» Exercise brief: When a line of the records below contains the string "will", copy that whole line.

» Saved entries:
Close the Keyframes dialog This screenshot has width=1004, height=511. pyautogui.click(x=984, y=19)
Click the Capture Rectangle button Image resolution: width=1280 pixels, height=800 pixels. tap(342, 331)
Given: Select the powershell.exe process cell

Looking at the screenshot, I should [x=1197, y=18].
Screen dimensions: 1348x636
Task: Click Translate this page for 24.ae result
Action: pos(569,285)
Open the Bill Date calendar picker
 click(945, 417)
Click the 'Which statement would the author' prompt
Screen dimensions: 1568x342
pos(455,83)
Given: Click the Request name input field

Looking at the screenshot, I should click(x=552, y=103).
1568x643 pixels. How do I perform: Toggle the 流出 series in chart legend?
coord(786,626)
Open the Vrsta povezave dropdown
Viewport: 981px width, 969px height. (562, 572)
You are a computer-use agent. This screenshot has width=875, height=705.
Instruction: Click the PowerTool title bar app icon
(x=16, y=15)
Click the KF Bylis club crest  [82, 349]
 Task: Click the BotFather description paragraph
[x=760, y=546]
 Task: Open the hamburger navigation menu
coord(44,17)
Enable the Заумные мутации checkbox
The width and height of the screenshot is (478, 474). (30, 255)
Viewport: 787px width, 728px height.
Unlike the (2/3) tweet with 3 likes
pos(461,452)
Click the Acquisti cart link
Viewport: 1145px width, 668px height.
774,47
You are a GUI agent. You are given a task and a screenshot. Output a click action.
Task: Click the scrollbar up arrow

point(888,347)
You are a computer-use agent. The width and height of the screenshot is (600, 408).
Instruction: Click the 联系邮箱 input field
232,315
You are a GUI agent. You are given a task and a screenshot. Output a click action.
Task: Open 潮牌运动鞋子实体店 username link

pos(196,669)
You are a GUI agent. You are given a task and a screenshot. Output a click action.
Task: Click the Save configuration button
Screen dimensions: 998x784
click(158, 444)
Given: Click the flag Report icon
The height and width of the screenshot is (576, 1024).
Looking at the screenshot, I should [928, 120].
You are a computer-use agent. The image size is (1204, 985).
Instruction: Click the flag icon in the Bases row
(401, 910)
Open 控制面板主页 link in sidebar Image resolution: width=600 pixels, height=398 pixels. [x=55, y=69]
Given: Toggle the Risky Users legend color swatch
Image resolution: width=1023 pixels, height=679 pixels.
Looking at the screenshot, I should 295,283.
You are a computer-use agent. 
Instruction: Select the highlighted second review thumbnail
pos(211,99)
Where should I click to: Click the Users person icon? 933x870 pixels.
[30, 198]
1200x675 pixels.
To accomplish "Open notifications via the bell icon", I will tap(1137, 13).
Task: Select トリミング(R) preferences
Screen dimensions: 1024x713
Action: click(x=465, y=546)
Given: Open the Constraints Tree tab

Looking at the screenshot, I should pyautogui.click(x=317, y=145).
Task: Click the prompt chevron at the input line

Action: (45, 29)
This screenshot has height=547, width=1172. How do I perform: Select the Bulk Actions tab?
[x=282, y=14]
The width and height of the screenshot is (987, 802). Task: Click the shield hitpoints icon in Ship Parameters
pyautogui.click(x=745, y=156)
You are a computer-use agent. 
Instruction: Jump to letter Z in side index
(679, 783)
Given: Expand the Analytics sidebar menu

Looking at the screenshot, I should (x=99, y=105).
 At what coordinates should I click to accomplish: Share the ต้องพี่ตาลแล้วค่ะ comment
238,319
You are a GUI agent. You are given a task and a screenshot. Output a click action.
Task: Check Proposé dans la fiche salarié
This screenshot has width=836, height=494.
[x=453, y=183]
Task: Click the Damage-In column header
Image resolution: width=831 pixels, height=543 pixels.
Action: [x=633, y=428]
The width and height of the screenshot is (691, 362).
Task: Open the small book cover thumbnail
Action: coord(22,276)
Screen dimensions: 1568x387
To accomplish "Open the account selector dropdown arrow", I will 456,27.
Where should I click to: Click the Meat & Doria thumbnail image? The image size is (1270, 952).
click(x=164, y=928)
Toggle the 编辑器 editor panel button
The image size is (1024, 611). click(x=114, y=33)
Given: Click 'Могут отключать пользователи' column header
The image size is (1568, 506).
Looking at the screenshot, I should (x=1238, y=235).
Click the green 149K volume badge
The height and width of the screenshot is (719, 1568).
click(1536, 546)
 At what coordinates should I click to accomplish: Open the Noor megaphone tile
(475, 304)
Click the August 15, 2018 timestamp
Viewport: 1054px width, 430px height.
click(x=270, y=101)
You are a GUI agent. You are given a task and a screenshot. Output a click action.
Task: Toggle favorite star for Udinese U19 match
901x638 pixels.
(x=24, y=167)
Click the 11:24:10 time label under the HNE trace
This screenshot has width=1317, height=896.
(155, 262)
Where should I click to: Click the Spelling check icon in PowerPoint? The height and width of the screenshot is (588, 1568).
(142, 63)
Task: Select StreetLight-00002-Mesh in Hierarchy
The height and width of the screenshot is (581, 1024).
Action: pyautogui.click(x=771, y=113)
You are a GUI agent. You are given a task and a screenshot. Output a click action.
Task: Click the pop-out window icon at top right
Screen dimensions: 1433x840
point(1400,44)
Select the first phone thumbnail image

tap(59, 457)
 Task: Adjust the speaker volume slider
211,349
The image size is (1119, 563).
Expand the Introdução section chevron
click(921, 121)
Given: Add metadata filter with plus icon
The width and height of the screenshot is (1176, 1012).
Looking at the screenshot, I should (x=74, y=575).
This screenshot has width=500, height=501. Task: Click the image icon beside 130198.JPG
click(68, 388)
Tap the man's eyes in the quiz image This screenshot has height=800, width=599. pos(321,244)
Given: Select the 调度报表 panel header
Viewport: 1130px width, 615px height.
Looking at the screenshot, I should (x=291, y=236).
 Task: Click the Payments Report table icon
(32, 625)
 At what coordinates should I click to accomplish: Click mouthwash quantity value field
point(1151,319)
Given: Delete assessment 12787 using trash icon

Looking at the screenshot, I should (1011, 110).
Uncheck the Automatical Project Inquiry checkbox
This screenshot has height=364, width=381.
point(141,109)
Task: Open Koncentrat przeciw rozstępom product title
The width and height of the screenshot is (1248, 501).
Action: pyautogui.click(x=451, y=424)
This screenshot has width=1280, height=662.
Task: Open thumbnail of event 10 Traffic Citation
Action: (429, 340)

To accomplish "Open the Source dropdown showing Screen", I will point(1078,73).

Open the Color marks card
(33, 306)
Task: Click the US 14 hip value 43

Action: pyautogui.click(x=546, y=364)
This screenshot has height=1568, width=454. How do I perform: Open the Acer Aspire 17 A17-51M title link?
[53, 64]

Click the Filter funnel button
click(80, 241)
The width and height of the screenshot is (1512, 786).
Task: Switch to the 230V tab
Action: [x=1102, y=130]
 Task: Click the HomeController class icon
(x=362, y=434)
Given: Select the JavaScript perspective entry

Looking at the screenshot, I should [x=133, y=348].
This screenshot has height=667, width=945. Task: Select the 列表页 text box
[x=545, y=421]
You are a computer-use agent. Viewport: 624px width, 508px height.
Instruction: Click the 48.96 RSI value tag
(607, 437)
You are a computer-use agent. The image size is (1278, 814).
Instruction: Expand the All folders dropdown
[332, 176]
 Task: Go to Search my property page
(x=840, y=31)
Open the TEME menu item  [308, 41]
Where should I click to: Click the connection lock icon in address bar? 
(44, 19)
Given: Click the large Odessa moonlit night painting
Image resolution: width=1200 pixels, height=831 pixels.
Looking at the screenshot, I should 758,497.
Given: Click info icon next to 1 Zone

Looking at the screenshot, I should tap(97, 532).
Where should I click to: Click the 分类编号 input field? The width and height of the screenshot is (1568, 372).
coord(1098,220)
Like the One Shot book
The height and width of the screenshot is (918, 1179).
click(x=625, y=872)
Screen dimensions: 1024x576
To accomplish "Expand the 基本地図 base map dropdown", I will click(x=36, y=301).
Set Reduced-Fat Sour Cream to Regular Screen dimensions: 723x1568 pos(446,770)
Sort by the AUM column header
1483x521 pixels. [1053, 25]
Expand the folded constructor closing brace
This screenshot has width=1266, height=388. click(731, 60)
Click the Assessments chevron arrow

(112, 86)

» Solution for this exercise:
To accomplish "Open notifications via the bell icon", I will tap(1137, 13).
To accomplish "Open the account selector dropdown arrow", I will 456,27.
To accomplish "Open the Source dropdown showing Screen", I will point(1078,73).
To accomplish "Expand the 基本地図 base map dropdown", I will click(x=36, y=301).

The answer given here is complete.